▸ **What you are asked to do**
Without altering anything, repeat each of the records.

Provided material: Begin

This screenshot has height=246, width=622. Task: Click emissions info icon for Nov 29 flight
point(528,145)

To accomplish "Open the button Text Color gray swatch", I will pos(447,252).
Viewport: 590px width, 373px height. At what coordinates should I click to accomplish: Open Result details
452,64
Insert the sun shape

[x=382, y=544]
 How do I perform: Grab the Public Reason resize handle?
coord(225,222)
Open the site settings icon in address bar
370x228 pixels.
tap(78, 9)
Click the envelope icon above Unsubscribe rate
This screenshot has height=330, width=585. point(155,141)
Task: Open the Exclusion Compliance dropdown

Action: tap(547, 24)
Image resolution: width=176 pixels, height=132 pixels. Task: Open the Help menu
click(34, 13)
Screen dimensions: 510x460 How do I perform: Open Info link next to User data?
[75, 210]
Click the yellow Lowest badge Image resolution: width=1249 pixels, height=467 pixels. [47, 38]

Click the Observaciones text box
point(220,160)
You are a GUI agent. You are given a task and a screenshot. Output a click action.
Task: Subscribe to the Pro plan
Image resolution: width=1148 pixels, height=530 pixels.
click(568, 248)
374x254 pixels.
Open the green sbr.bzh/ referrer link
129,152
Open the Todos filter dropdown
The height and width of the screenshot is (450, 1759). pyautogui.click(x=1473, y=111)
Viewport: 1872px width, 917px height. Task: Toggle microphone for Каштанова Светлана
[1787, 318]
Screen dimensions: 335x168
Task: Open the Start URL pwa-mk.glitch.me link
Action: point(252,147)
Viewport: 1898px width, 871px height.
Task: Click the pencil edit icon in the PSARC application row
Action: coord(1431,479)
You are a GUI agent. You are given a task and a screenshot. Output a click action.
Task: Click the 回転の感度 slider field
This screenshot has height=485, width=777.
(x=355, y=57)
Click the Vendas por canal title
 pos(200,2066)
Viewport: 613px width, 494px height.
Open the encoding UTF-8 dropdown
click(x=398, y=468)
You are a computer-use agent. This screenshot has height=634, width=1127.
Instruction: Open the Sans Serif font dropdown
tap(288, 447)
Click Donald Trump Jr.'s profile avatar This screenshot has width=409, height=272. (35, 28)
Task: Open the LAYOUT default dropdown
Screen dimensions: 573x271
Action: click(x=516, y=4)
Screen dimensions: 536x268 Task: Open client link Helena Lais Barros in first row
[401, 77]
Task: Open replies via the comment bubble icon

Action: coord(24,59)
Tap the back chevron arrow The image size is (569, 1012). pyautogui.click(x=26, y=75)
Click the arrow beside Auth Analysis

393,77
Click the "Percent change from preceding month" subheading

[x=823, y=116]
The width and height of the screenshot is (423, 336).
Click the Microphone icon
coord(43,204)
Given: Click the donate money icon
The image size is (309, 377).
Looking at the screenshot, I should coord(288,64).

Provided material: End

▸ **Response area**
This screenshot has height=246, width=622. Task: Click emissions info icon for Nov 29 flight
point(528,145)

To accomplish "Open the button Text Color gray swatch", I will pos(447,252).
Viewport: 590px width, 373px height. At what coordinates should I click to accomplish: Open Result details
452,64
Insert the sun shape

[x=382, y=544]
 How do I perform: Grab the Public Reason resize handle?
coord(225,222)
Open the site settings icon in address bar
370x228 pixels.
tap(78, 9)
Click the envelope icon above Unsubscribe rate
This screenshot has height=330, width=585. point(155,141)
Task: Open the Exclusion Compliance dropdown

Action: tap(547, 24)
Image resolution: width=176 pixels, height=132 pixels. Task: Open the Help menu
click(34, 13)
Screen dimensions: 510x460 How do I perform: Open Info link next to User data?
[75, 210]
Click the yellow Lowest badge Image resolution: width=1249 pixels, height=467 pixels. [47, 38]

Click the Observaciones text box
point(220,160)
You are a GUI agent. You are given a task and a screenshot. Output a click action.
Task: Subscribe to the Pro plan
Image resolution: width=1148 pixels, height=530 pixels.
click(568, 248)
374x254 pixels.
Open the green sbr.bzh/ referrer link
129,152
Open the Todos filter dropdown
The height and width of the screenshot is (450, 1759). pyautogui.click(x=1473, y=111)
Viewport: 1872px width, 917px height. Task: Toggle microphone for Каштанова Светлана
[1787, 318]
Screen dimensions: 335x168
Task: Open the Start URL pwa-mk.glitch.me link
Action: point(252,147)
Viewport: 1898px width, 871px height.
Task: Click the pencil edit icon in the PSARC application row
Action: coord(1431,479)
You are a GUI agent. You are given a task and a screenshot. Output a click action.
Task: Click the 回転の感度 slider field
This screenshot has height=485, width=777.
(x=355, y=57)
Click the Vendas por canal title
 pos(200,2066)
Viewport: 613px width, 494px height.
Open the encoding UTF-8 dropdown
click(x=398, y=468)
You are a computer-use agent. This screenshot has height=634, width=1127.
Instruction: Open the Sans Serif font dropdown
tap(288, 447)
Click Donald Trump Jr.'s profile avatar This screenshot has width=409, height=272. (35, 28)
Task: Open the LAYOUT default dropdown
Screen dimensions: 573x271
Action: click(x=516, y=4)
Screen dimensions: 536x268 Task: Open client link Helena Lais Barros in first row
[401, 77]
Task: Open replies via the comment bubble icon

Action: coord(24,59)
Tap the back chevron arrow The image size is (569, 1012). pyautogui.click(x=26, y=75)
Click the arrow beside Auth Analysis

393,77
Click the "Percent change from preceding month" subheading

[x=823, y=116]
The width and height of the screenshot is (423, 336).
Click the Microphone icon
coord(43,204)
Given: Click the donate money icon
The image size is (309, 377).
Looking at the screenshot, I should coord(288,64).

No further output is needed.